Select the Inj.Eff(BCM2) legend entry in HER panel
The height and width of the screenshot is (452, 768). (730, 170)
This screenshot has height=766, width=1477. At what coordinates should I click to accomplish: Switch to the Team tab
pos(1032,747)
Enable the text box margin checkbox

+-------+

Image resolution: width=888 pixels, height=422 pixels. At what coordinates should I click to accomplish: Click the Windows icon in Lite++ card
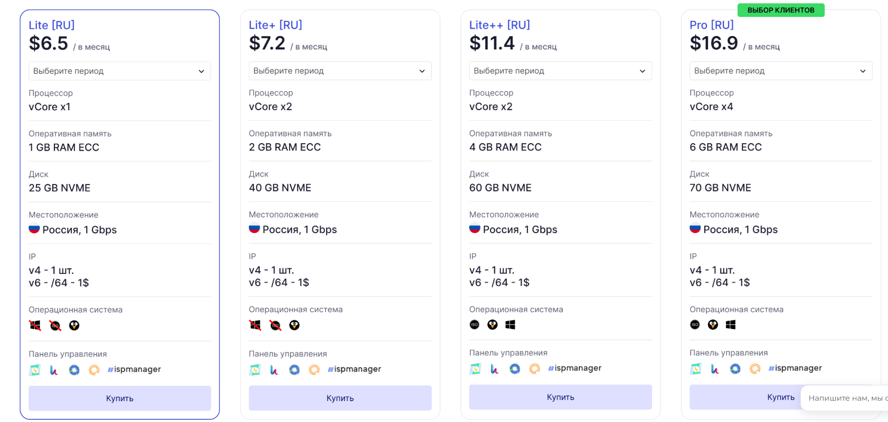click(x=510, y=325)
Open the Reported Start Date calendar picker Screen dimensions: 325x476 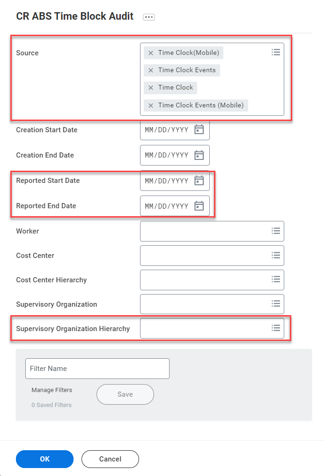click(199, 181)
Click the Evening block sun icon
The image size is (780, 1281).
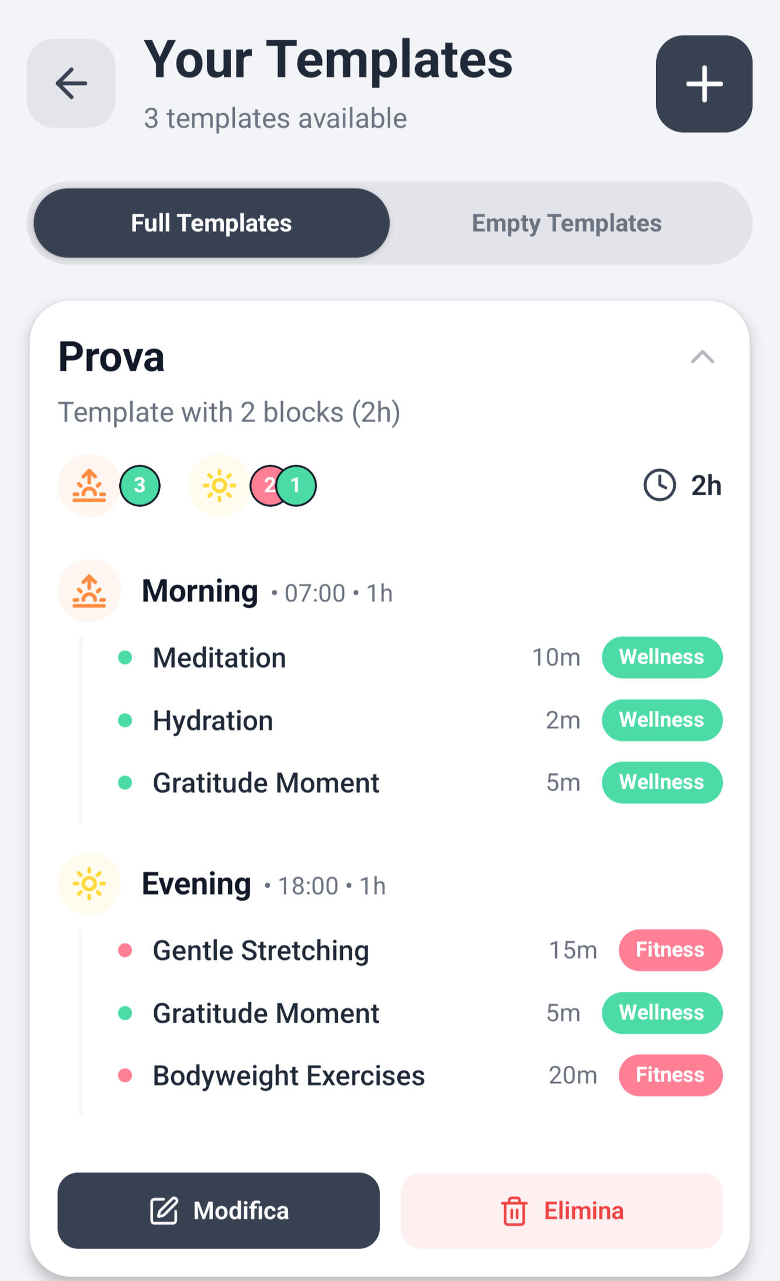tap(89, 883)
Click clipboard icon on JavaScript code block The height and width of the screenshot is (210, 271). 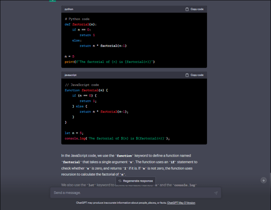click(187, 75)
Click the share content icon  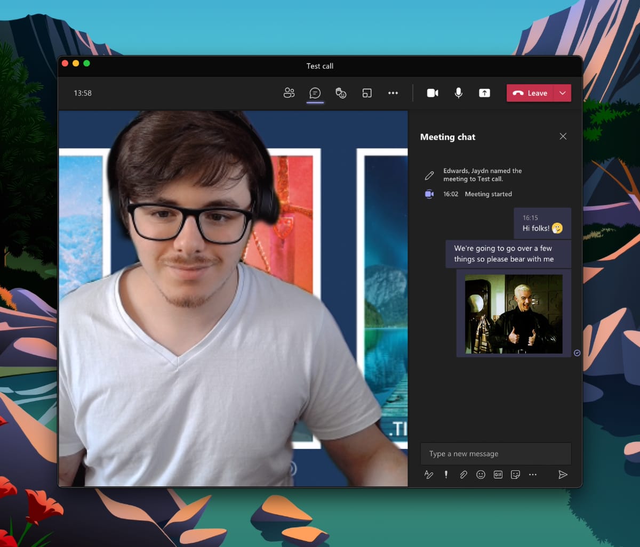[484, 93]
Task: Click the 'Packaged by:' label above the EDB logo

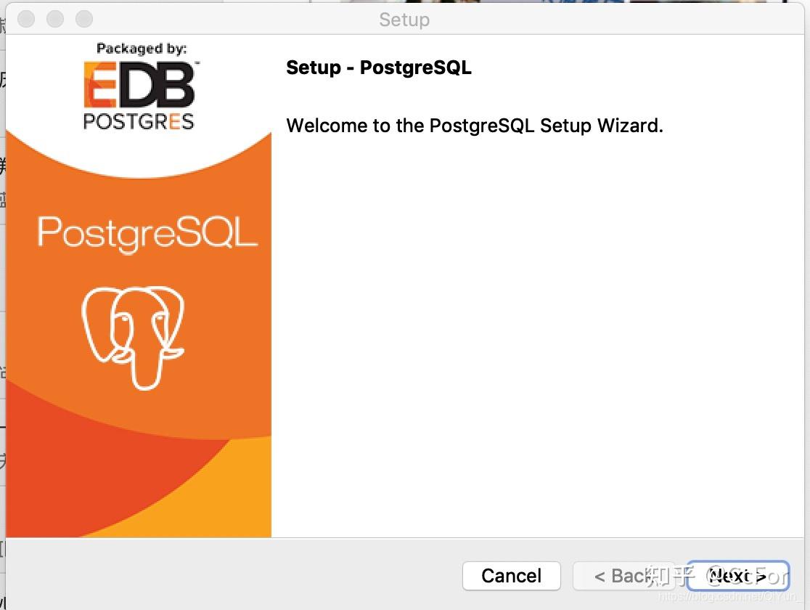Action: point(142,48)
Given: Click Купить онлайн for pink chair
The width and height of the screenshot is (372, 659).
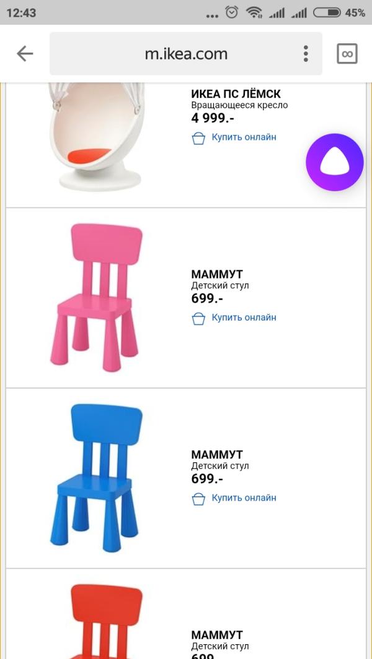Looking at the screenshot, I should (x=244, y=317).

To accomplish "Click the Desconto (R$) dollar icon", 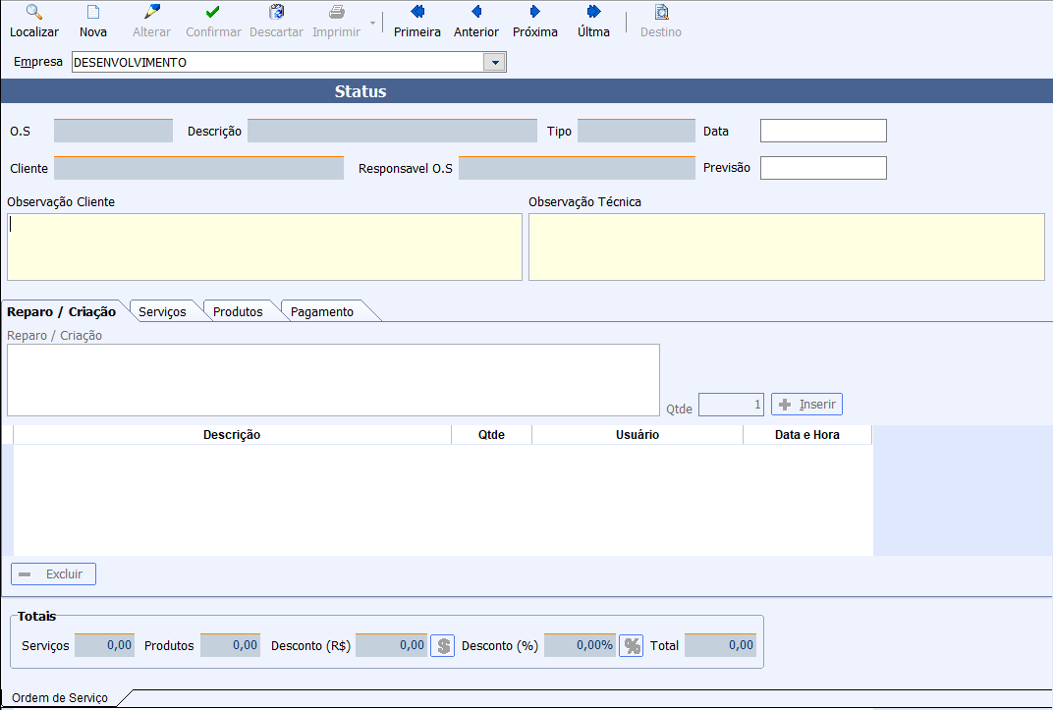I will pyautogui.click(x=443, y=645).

+-------+

Swap "legend entry" for "series label" in the records between the lines holding "Select the Inj.Eff(BCM2)" and "Enable the text box margin checkbox", inclusive, and return only those lines with everything else unchanged.

* Task solution *
Select the Inj.Eff(BCM2) series label in HER panel
The height and width of the screenshot is (452, 768). (730, 170)
This screenshot has height=766, width=1477. At what coordinates should I click to accomplish: Switch to the Team tab
pos(1032,747)
Enable the text box margin checkbox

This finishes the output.